La España del cascabel y el gato
Laureano Benitez. Han vuelto. Nos la tenían jurada desde el 31, pues en aquel tiempo ya habían inscrito nuestros nombres en sus listas rojas, mientras desencadenaba sus infiernos con sus Terminators y sus Aliens, ahítos de bolchevismo, obsesivamente laicos, que cayeron sobre España con sus 10 plagas devastadoras. Pero encontraron enfrente a un pueblo en pie, dispuesto a defender su Patria, su religión, sus valores y su historia, que barricada a barricada detuvo la marea roja, que cara a la muerte no le tembló el pulso, que metro a metro expulsó a sus legiones hacia las heladas estepas de las que provenían.
Por entonces éramos un pueblo valeroso, un pueblo blanco henchido de valores e ideales, un pueblo azul que miraba al cielo de nuestra historia y a los trascendentes océanos que habían forjado nuestra patria. Han vuelto, pero ya no somos los mismos. Golpe a golpe, voto a voto, se van apoderando de tejados y espadañas, de escaños y tuits, de emisoras y periódicos, de salones y tertulias, esparciendo por todas partes su ominosa ponzoña, sus amenazas fascistas, sus mentiras populistas.
Son un pueblo negro hecho para el luto, que, con palabras de Lorca, quieren hundirnos en un mar de llanto. Pero ya no somos los mismos, ya no tienen enfrente a un pueblo gallardo, valeroso, dispuesto a dejarse las uñas y los dientes en la defensa de sus valores y tradiciones. Ya no somos ni blancos ni azules: somos el pueblo pardo, aquel enjambre de moscas que ―en un capítulo del libro «El bosque animado» de Wenceslao Fernández Flores― conspiran por apoderarse del mundo bajo las órdenes de su líder Hu-Hu, que las arenga animándolas a la sublevación general. Y lo podrían conseguir, si no fuera porque, nada más terminar la asamblea conspiradora, ninguna se acuerda de lo que se había dicho en ella.
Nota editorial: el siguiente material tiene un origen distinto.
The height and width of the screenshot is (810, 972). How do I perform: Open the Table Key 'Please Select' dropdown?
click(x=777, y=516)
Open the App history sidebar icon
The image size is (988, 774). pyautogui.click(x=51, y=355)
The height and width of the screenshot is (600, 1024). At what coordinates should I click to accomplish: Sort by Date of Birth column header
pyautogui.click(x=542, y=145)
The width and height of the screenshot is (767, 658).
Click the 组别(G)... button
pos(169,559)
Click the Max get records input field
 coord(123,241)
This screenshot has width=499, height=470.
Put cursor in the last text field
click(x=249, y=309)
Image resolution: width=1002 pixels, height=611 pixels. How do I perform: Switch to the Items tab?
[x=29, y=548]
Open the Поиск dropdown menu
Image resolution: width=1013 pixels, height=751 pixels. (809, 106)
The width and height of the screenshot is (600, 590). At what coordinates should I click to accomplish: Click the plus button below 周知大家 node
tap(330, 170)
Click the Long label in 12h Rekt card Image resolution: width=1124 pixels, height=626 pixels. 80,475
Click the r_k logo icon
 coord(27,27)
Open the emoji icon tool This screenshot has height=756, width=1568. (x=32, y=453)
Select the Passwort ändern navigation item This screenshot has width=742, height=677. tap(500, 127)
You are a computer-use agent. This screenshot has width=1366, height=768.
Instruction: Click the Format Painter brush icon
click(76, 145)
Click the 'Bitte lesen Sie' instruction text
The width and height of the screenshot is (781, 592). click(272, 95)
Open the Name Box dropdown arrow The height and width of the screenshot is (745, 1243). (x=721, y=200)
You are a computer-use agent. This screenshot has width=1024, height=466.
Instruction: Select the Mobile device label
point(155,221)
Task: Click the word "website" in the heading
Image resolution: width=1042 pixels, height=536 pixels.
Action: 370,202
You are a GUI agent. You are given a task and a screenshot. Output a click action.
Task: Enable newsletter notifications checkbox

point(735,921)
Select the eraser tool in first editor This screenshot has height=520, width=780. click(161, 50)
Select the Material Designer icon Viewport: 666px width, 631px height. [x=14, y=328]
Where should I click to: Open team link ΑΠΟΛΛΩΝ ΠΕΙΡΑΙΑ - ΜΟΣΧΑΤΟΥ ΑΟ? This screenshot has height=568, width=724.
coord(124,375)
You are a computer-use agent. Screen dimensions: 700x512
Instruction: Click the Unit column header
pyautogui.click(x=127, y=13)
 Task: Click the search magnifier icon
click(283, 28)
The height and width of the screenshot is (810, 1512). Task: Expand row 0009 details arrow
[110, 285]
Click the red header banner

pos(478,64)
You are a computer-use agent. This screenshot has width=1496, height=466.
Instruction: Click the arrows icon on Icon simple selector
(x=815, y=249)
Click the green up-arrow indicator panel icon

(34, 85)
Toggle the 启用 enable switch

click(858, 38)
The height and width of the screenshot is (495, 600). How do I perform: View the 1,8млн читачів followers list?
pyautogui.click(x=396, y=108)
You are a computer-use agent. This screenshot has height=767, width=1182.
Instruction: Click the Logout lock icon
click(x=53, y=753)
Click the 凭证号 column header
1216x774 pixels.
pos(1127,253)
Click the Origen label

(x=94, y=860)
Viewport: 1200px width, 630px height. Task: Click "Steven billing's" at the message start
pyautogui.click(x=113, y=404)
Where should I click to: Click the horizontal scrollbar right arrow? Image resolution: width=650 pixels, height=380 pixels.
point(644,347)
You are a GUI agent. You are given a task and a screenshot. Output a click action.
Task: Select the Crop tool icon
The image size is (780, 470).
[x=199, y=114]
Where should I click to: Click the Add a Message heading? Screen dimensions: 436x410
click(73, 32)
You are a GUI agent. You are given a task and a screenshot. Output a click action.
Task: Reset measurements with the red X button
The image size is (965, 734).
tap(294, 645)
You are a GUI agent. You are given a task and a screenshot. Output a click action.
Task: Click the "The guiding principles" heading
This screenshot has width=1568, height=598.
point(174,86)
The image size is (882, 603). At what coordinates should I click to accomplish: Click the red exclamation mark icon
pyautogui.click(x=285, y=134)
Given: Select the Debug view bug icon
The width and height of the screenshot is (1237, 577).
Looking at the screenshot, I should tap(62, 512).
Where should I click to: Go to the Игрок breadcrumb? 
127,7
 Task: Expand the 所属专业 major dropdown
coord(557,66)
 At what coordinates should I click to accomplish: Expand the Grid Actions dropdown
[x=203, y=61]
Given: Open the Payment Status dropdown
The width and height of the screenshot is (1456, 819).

Así somos, y así nos va: conspiramos en las terrazas cerveceras, chismorreamos contra la crítica situación de España, murmuramos proponiendo mil y una medida para acabar con la chusma de radicales y secesionistas, pataleamos aparentemente insurrectos en cafeterías y despachos, nos quejamos amargamente en las redes sociales de la destrucción de nuestra Patria, nuestra tradición y nuestra historia, jugamos a ser Daoíz y Velarde, amagamos con echarnos al monte al estilo Empecinado, todo adobado con gestos mesiánicos, con estudiada indignación. Mas luego, cuando estamos sin auditorio, cuando se nos pasa la fiebre patriótica, se nos olvida todo, nos convertimos en borregos listos para el pastoreo del fútbol, la telebasura y el consumismo de los centros comerciales, patéticos rumiantes que sólo buscan un poco de sol, una brizna de hierba y un aprisco donde sentir la seguridad del rebaño.
Han vuelto. Se han dado cuenta de que estamos ya maduros para el luto y el llanto, de que muy pocos moverán sus dedos para la defensa colectiva, anegados como estamos en un mar de pasotismo, comodidad y cobardía. Se han dado cuenta de que tienen enfrente a una España ladradora, y poco mordedora; de que nadie se va a atrever a poner cascabeles a sus perros salvajes, a sus orcos desencadenados. Pero no es de extrañar la falta de pulso que tenemos ahora en España.
Es el resultado de una política malignamente planificada por la izquierda, obedeciendo las consignas del globalismo, del Club Bildelberg ―que busca acabar con nosotros desde el año 76, en represalia por haber sido el brazo armado del catolicismo durante toda nuestra historia―, cuyo objetivo es arrasar nuestra identidad nacional destruyendo la cohesión social, los valores y tradiciones que mantienen unida a nuestra colectividad.
Ha sido fácil: en el 36 no había drogas, ni botellones, ni genocidios abortistas, ni telebasura, ni medios de comunicación implacablemente manipuladores adormeciendo la conciencia de los españoles, ni atronadores consumismos, ni pornografía barata, ni existía todavía el sexo horriblemente trivializado con el que se quiere alienar a la población para adormecerla y debilitarla, para que no pensemos en la soga que nos están poniendo en el cuello. Éramos además un pueblo creyente, y ahora el laicismo atroz lo barrió todo.
Sí: éramos un pueblo blanco y azul, dispuesto a marchar en columna, agitando nuestras banderas y estandartes, defendiendo nuestra fe, nuestra historia, nuestros valores, nuestra España. Ahora somos el pueblo pardo, un pueblo de moscas ni siquiera cojoneras, de conspiradores de salón y establo: el pueblo Hu-Hu.